> _Your instructions_:
Rewrite the part of the research summary that opens with "Mike Dorrell, Ph.D." and closes with "degenerative eye diseases.", using "Biochemistry" wherever "Chemistry" appears.

> _Document section_:
════════

Mike Dorrell, Ph.D. and Heidi Woelbern, Ph.D.
Our research focuses largely on studying cancer mechanisms and identifying novel cancer therapies that are more effective and overcome the side effects associated with current treatments.  We focus largely on mechanisms by which chemotherapies can be targeted directly to the tumor in collaboration with Dr. Rouffet (Chemistry).  We also study how cancer cells signal macrophages to prevent immune clearance and polarize our immune cells to promote tumor growth rather than clearance.  Another study works in collaboration with Dr. Jansma (Chemistry) to study the mechanism by which the human papilloma virus causes excess cell division. Finally, we also work closely with the Lowy Medical Research Institute to study degenerative eye diseases. 

Kristopher J. Koudelka, Ph.D.

════════

> _Recorded data_:

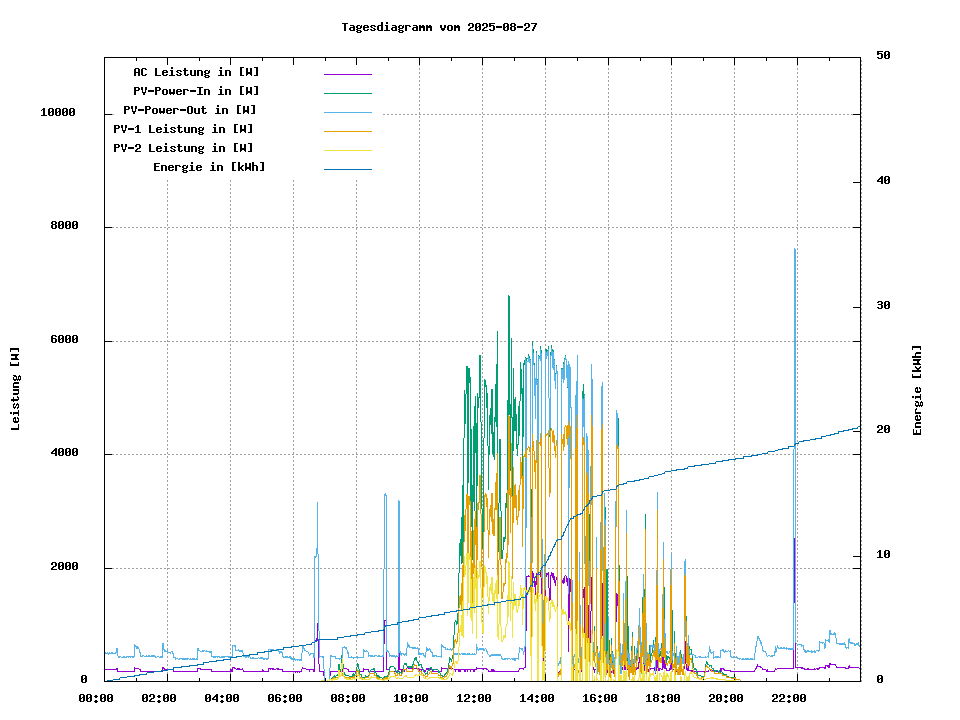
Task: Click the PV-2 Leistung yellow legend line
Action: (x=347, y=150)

════════

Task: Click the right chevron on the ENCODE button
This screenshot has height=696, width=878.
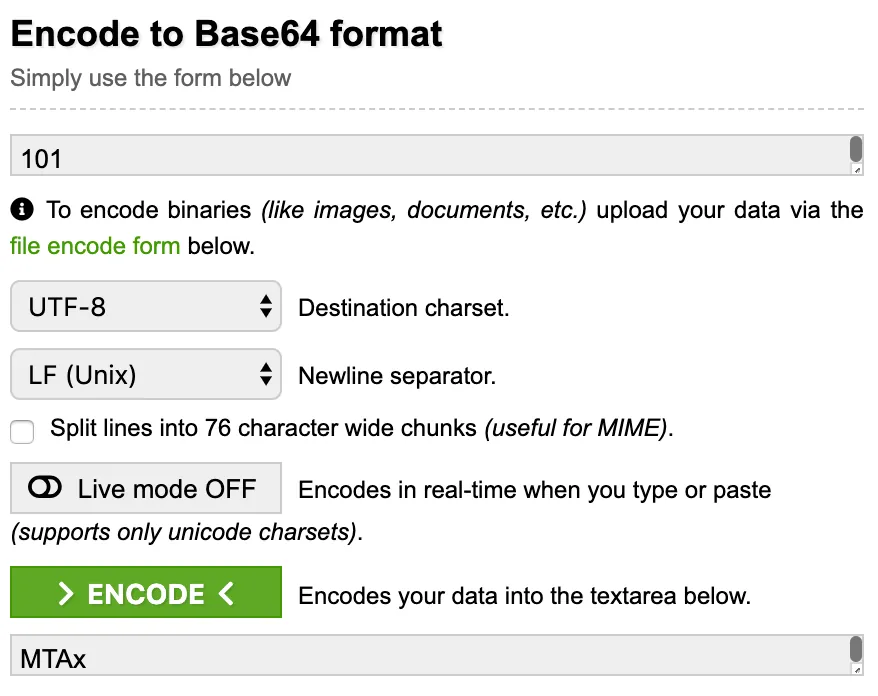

════════

> _Answer space_:
Mike Dorrell, Ph.D. and Heidi Woelbern, Ph.D.
Our research focuses largely on studying cancer mechanisms and identifying novel cancer therapies that are more effective and overcome the side effects associated with current treatments.  We focus largely on mechanisms by which chemotherapies can be targeted directly to the tumor in collaboration with Dr. Rouffet (Biochemistry).  We also study how cancer cells signal macrophages to prevent immune clearance and polarize our immune cells to promote tumor growth rather than clearance.  Another study works in collaboration with Dr. Jansma (Biochemistry) to study the mechanism by which the human papilloma virus causes excess cell division. Finally, we also work closely with the Lowy Medical Research Institute to study degenerative eye diseases.